Now, over a decade later, comes The Hobbit, based on J.R.R. Tolkien’s beloved children’s story that started it all, but with this film, which was once again directed by Jackson, there’s more of a reason to be excited about and invested in it. It has the all the makings of a delightful, adventure-filled children’s tale, which it duly lives up to, with a strong central character at its core. But like its brethren before it, it’s not exactly up to the “masterpiece” label. To me, there’s just something standard about all these films that hold them back from pure greatness.

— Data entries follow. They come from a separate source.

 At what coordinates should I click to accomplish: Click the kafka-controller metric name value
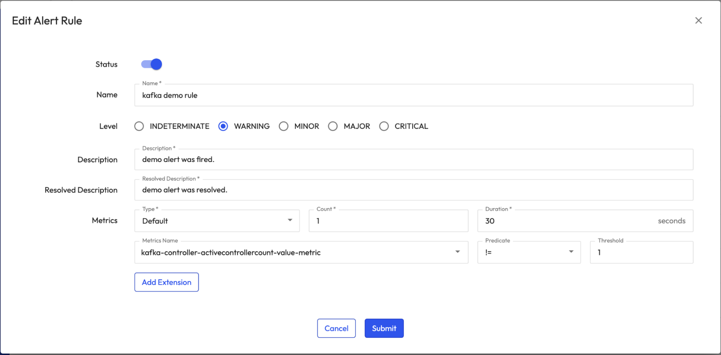pyautogui.click(x=231, y=253)
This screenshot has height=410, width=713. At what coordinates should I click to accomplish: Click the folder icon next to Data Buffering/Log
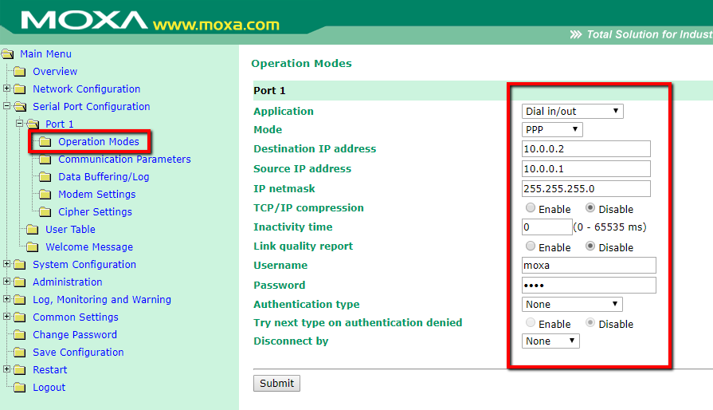(x=45, y=177)
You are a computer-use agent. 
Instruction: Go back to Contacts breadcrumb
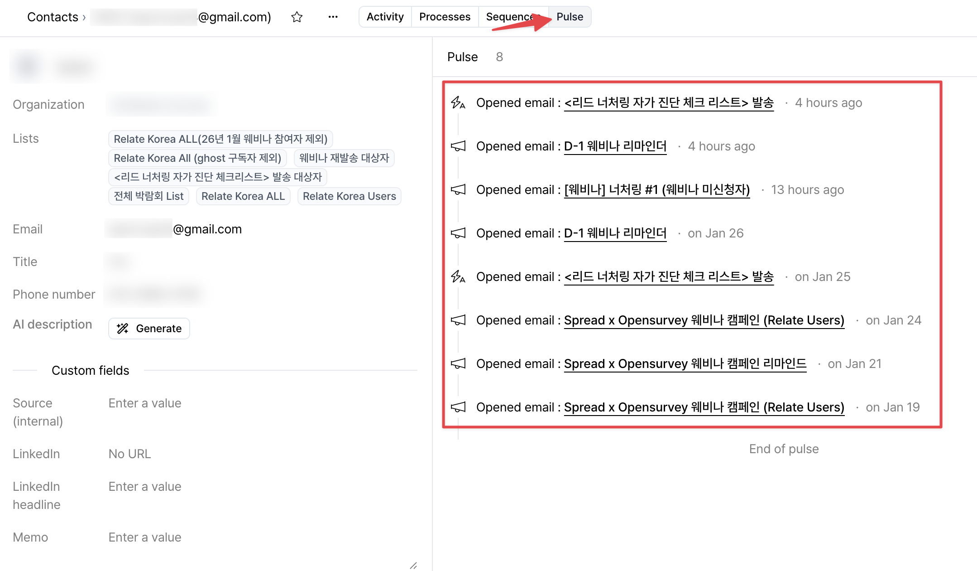point(53,17)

Still, you can’t deny these films their virtues. As I mentioned, LOTR was a crowning technical achievement for its time, especially in regards to its sets, makeup, costumes and special effects, and The Hobbit, which takes place in the same universe, takes those elements and technology even further. This is a magnificent film too look at. It’s bright, colorful and incredibly sharp and convincing, even in the close-ups.

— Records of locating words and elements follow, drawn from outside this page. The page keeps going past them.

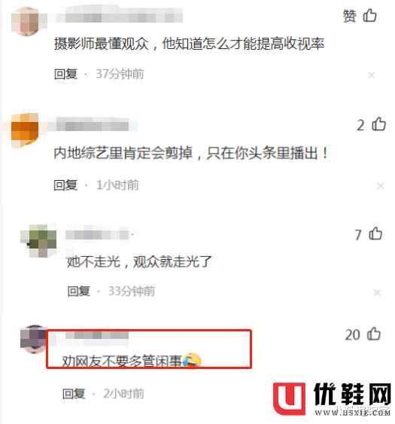This screenshot has height=424, width=395.
Task: Dismiss the comment posted 1小时前
Action: click(x=381, y=186)
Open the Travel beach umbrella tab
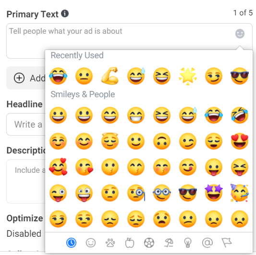Viewport: 256px width, 255px height. click(169, 243)
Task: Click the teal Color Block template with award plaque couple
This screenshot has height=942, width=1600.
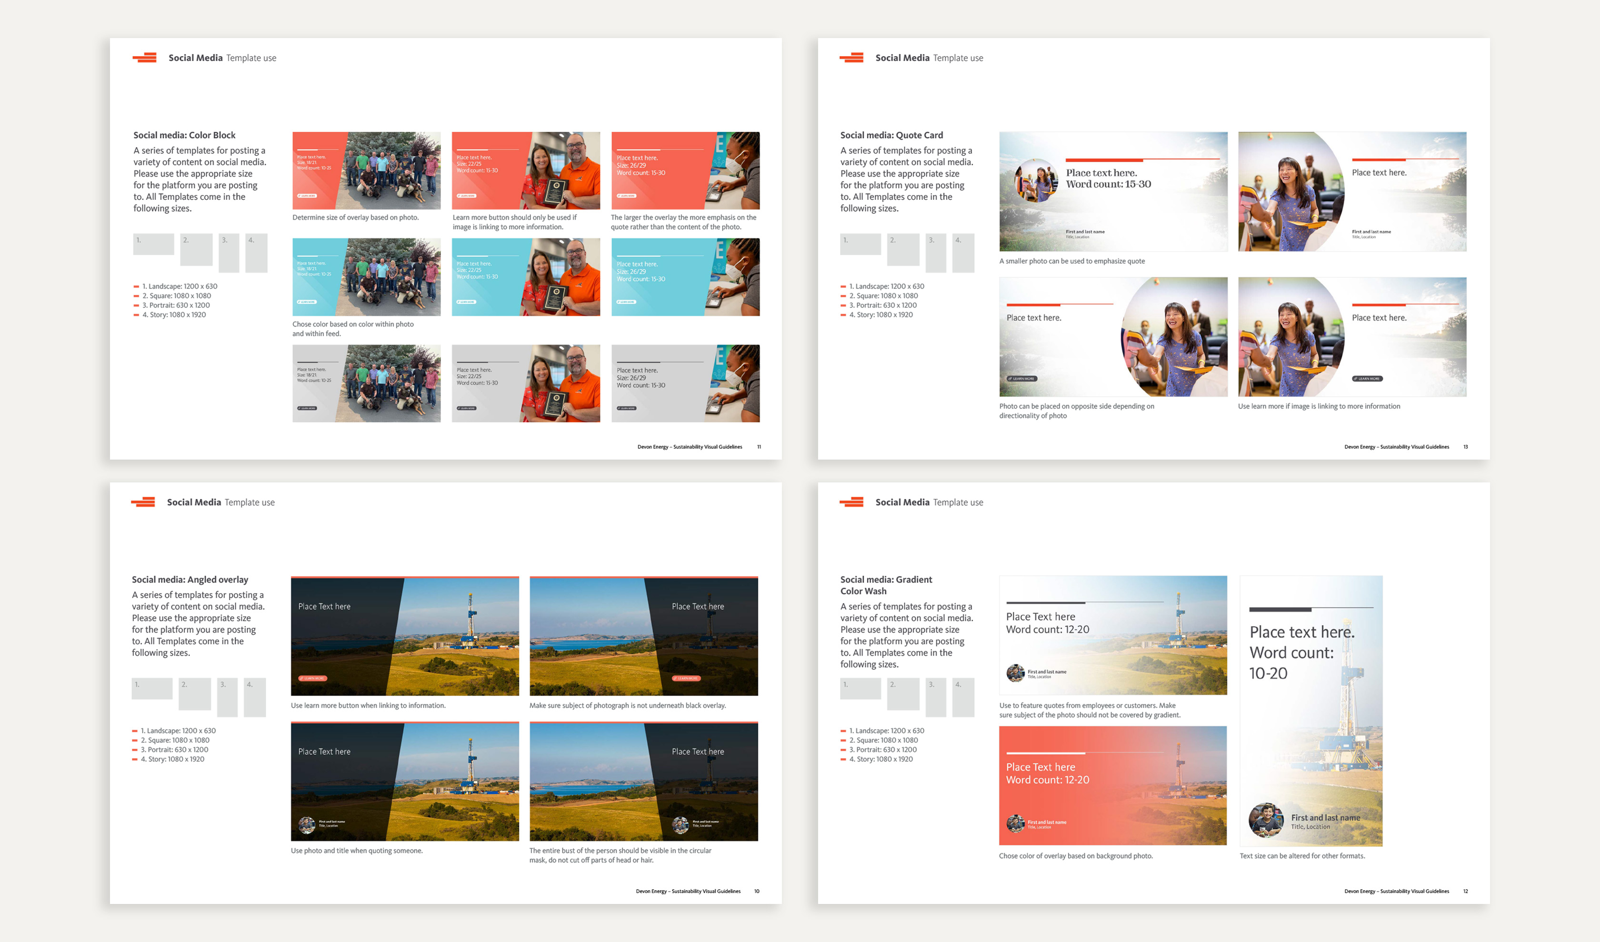Action: click(x=525, y=277)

I’m still not sold on Jackson’s decision to shoot it at 48 frames per second (the standard is 24) as a means of giving it more detail; the effect actually makes the action appear sped up and the camera motion jerky, although I’m willing to accept this could be my eyes and brain not being used to it. Ultimately, however, the film is technically superior, especially in its long and aerial shots underneath and above Middle Earth’s mountains.
On a narrative level, the film is jolly and exciting, light and dark, and all-around fun. I know many people will extend their praise well beyond that, but I wonder if their opinions are simply a reflection of the giddiness they feel upon coming returning to this world and the memories of the former series, not to mention the book they probably enjoyed as kids. Regardless, I happen to have recently read Tolkien’s book and can veritably say that Jackson’s film captures its innocent spirit and humor. He fortunately keeps it within the realm of children’s fantasy and resists the urge of making it too dark, violent or gloomy just to cater to the older and more mature LOTR audience. Not that he couldn’t have done this and still made it worth our while, but I believe Jackson’s intentions were to be faithful to Tolkien’s prose, and that approach works because we seem inherently more willing to accept children’s fantasy over adult, perhaps because the concept of fantasy is inextricably linked to - and the product of - our inner child.